Coronavirus : le livre, un bien de première nécessité ?

Les librairies, commerces non essentiels, ont baissé le rideau depuis le début du confinement. Pourtant, il est encore possible de trouver des ouvrages dans les Maisons de la presse qui, elles, sont toujours ouvertes. "Je suis bien content de pouvoir les trouver ici, près de chez moi, et non pas d'être obligé dans un supermarché du livre ou même de les commander par un système comme Amazon", estime un lecteur assidu interrogé dans le magasin.

Face aux accusations de concurrence déloyale, mais surtout pour des problèmes logistiques, Amazon et les autres sites de livraison, ont décidé de ne plus livrer les denrées non essentielles. Ces maisons de la presse sont donc le dernier moyen d'acheter des livres en période de confinement. "Il n'y a plus de livraisons en librairies, il n'y a plus de possibilités de commande, on fait avec le stock que l'on a, explique une vendeuse de livres. À un moment donné, on va aussi arriver à nos limites".

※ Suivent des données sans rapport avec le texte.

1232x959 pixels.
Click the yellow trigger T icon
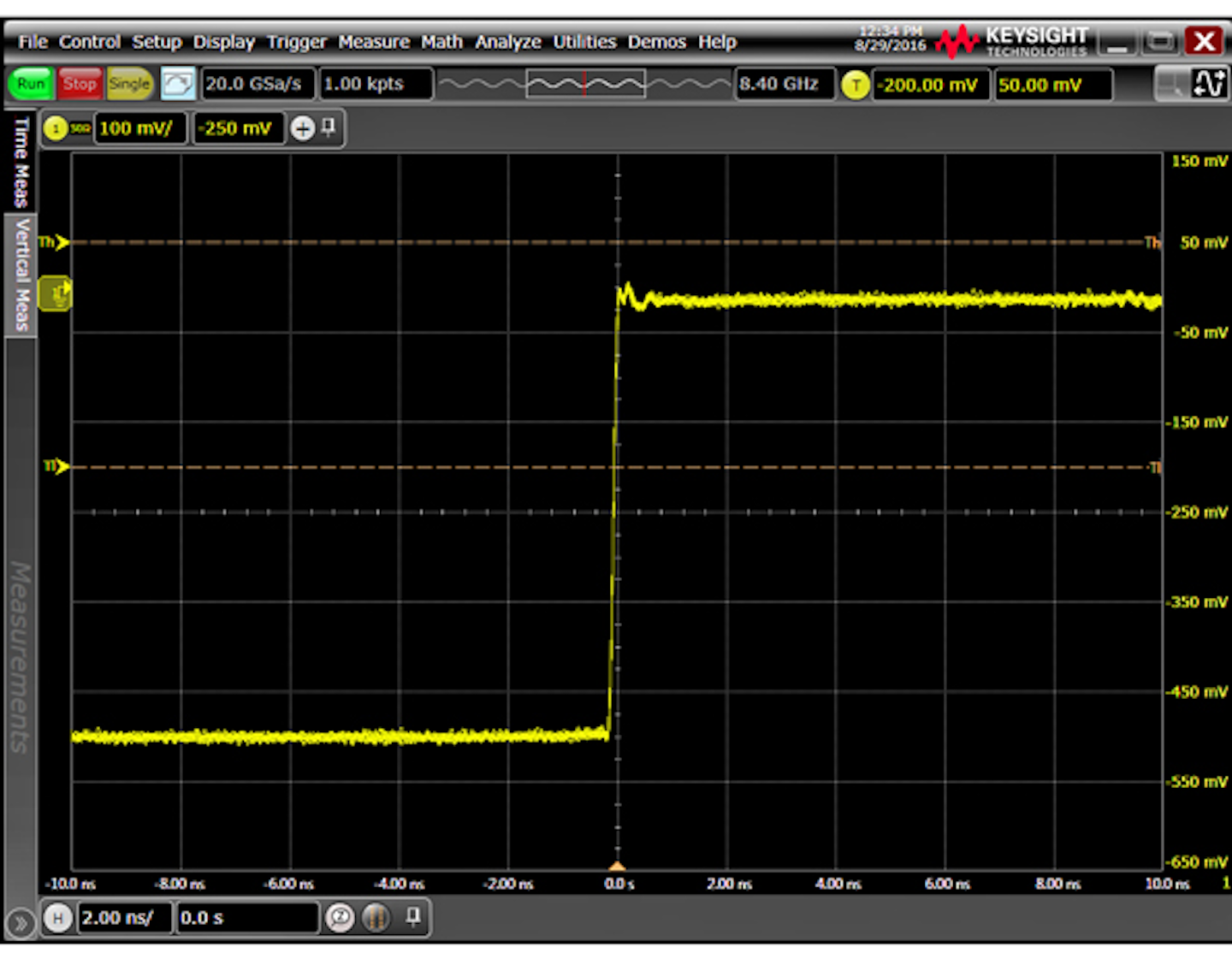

En Belgique, où des mesures similaires ont été prises, des libraires ont décidé de maintenir malgré tout leur activité, tout en adaptant profondément leur fonctionnement. "J'ai inventé la librairie de garde, sur le même principe que la pharmacie de garde, affirme ce libraire belge. Les gens nous envoient un mail ou nous téléphonent sur nos horaires de permanence, entre 12h et 17h, et on prépare les livres comme on peut".

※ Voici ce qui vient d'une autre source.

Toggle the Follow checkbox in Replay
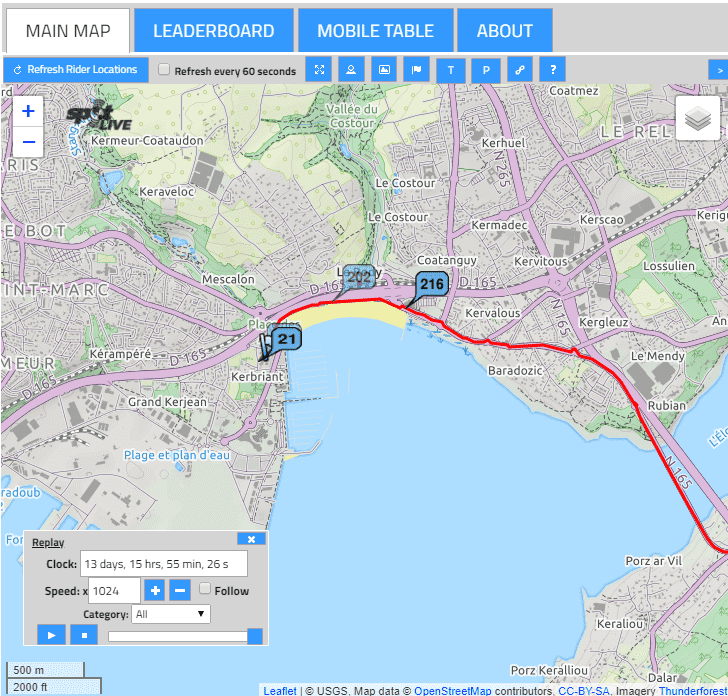The height and width of the screenshot is (696, 728). click(205, 590)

Une solution envisagée en France par le ministre de l'Économie la semaine dernière, mais le syndicat des libraires refuse de l'appliquer. "La question n'est pas d'ouvrir une heure ou une demi-heure ou de fermer complètement, commente le dirigeant syndical. Il y a une urgence sanitaire. Respectons-la." Et si vraiment, vous ne pouvez pas vous passer de lecture, il reste une solution, certainement la plus sûre : vous tourner vers les éditions numériques. La grande majorité des librairies en France proposent ce type de services sur leur site Internet.